Azerbaijan faces revenue cuts as gas exports to Turkey halted
In spite of the warm political ties between the two states, Ankara appears in no great hurry to renew the contract, believing it holds the upper hand.

A contract for gas exports from Azerbaijan to Turkey has quietly expired, leaving Baku without the bulk of income from its largest gas consumer while the flow is halted.
BP, which heads the consortium operating Azerbaijan's Shah Deniz gas field from which the gas is produced and sold to Turkey, confirmed to Eurasianet that flow halted on April 17 after the contract expired, but that talks on renewal "have been going on for some time, and are continuing.”
Under the contract, signed in 2001, Turkey's state gas importer Botas was importing up to 6.6 billion cubic meters of gas per year from the Azerbaijan Gas Supply Company (AGSC), a company representing the consortium of six companies that developed the Shah Deniz gas field in the Caspian Sea.
Gas sold under this contract arrives in Turkey through the South Caucasus or Baku-Tbilisi-Erzurum pipelines via Georgia.
It represents a little over half the gas that Turkey buys from Azerbaijan. The TANAP pipeline, completed in 2018, delivers 6 billion cubic meters a year under a separate contract. An industry source told Eurasianet that supplies via that pipeline are continuing uninterrupted but have not increased as a result of the other contract’s expiration.
As the contract timed out in spring, when temperatures are rising and Turkey's gas demand falling, there is no immediate pressure on Ankara to see the contract renewed. Any temporary shortfall in supply could easily be met either from Turkey's other two pipeline suppliers, Russia and Iran, both of which Botas is believed to have outstanding purchase commitments with, or with imports of spot liquid natural gas (LNG), prices of which are at historic lows.
Despite the delay in renewing the gas export contract, few expect the contract to not be renewed, at least eventually.
There are strong political interests in getting the gas trade flowing again, as the longtime mantra of “one nation, two states” to describe Azerbaijan-Turkey ties has only become more true following Turkey’s heavy support of Azerbaijan in last year’s war with Armenia.
But the gas from Shah Deniz is sold by the BP-led consortium that operates the field, not the Azerbaijani state, meaning that renewal will take place on commercial, rather than fraternal, terms.

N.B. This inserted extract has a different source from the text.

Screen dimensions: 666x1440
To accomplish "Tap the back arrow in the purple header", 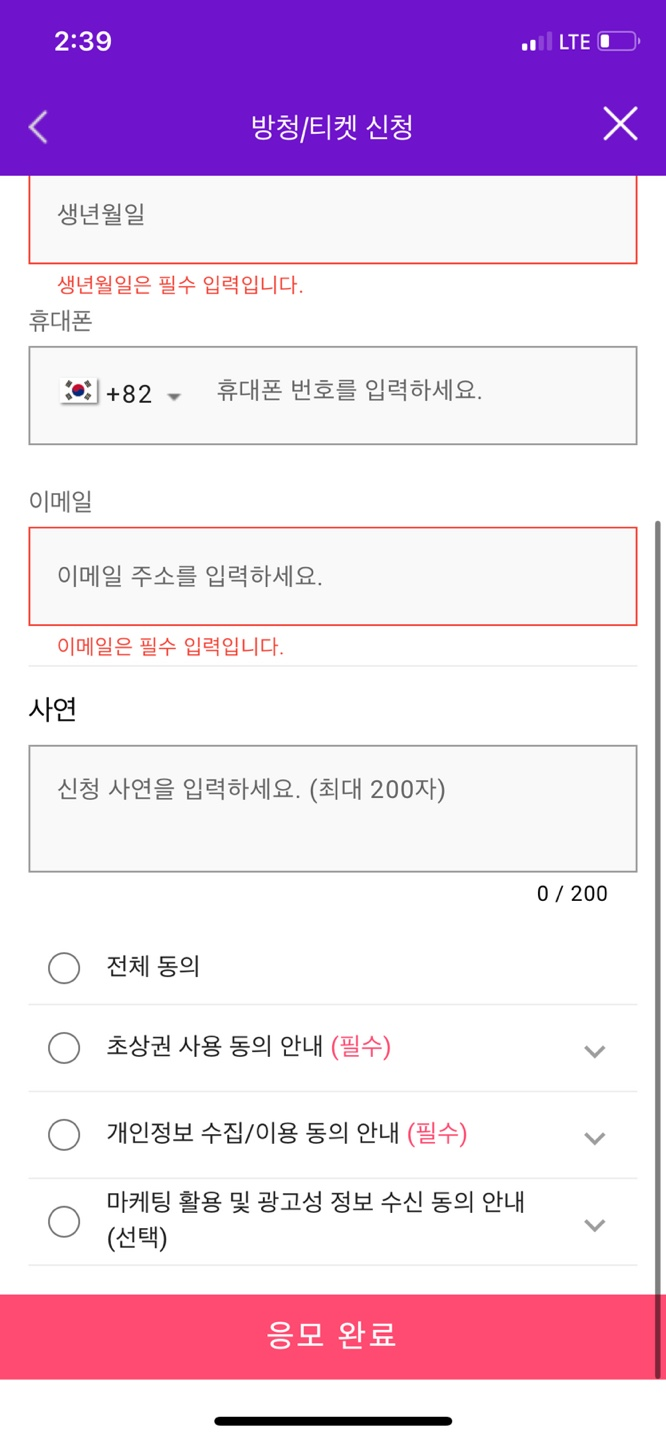I will point(37,127).
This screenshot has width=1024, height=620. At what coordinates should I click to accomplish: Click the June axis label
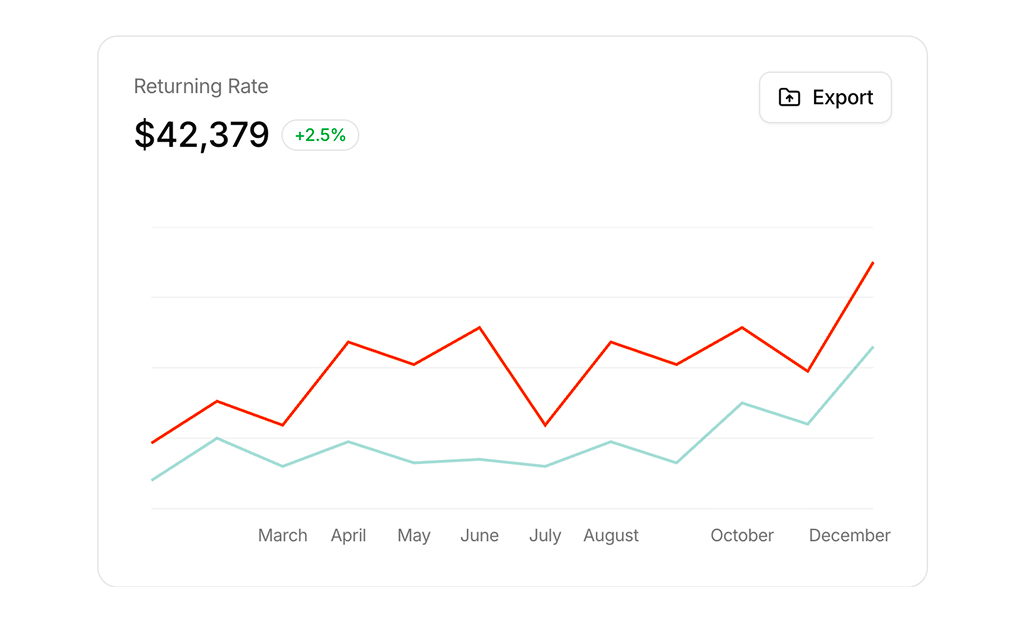479,536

Gas markets have changed in the last two decades since the first deal was signed: cheap spot LNG has pushed down prices across Europe, and Turkey has four LNG import terminals with a fifth under construction.
And Ankara has been signaling its desire for better terms with all of its gas suppliers, as the bulk of its import contracts are set to expire over the next five years. At an industry conference in Istanbul last year, Deputy Energy Minister Alparslan Bayraktar said that Turkey was planning to use the availability of cheap spot LNG supplies to persuade its long-term gas suppliers to lower their prices and offer more flexible conditions. The United States was Turkey’s largest provider of spot LNG last year, providing 45 percent of the country’s supply.
While likely temporary, the failure by the Shah Deniz consortium to renew the Turkey contract before it expired represents a financial blow for the Azerbaijani state, in particular the state oil company SOCAR.
As the ultimate owner of the Shah Deniz gas field, the state takes take a share of revenues from the field under the production sharing agreement it signed with the Shah Deniz consortium back in 1996.
SOCAR, for its part, holds a 16.7 percent stake in the consortium, which produces the gas, operates the export pipeline, and sells the gas, entitling it to a proportional share in the profits from the gas sale.
This loss of revenue comes as both Azerbaijan and SOCAR were already suffering from reduced oil and gas revenues due to the sharp fall in oil prices caused by the COVID-19 pandemic, which saw crude prices to fall from around $57 a barrel in January 2020 to around $17 barrel by April of that year.
The sharp fall hit revenues for both Azerbaijan's crude oil exports, and also gas exports, the price of which is indexed against the crude oil price. The country’s GDP shrank an estimated 5 percent in 2020 on the back of falling energy prices.
While oil prices have recovered – they now stand at around $65 a barrel – they did so thanks to OPEC-sponsored production cuts, which saw Azerbaijan’s production drop by more than 20 percent.
David O’Byrne is an Istanbul-based journalist who covers energy.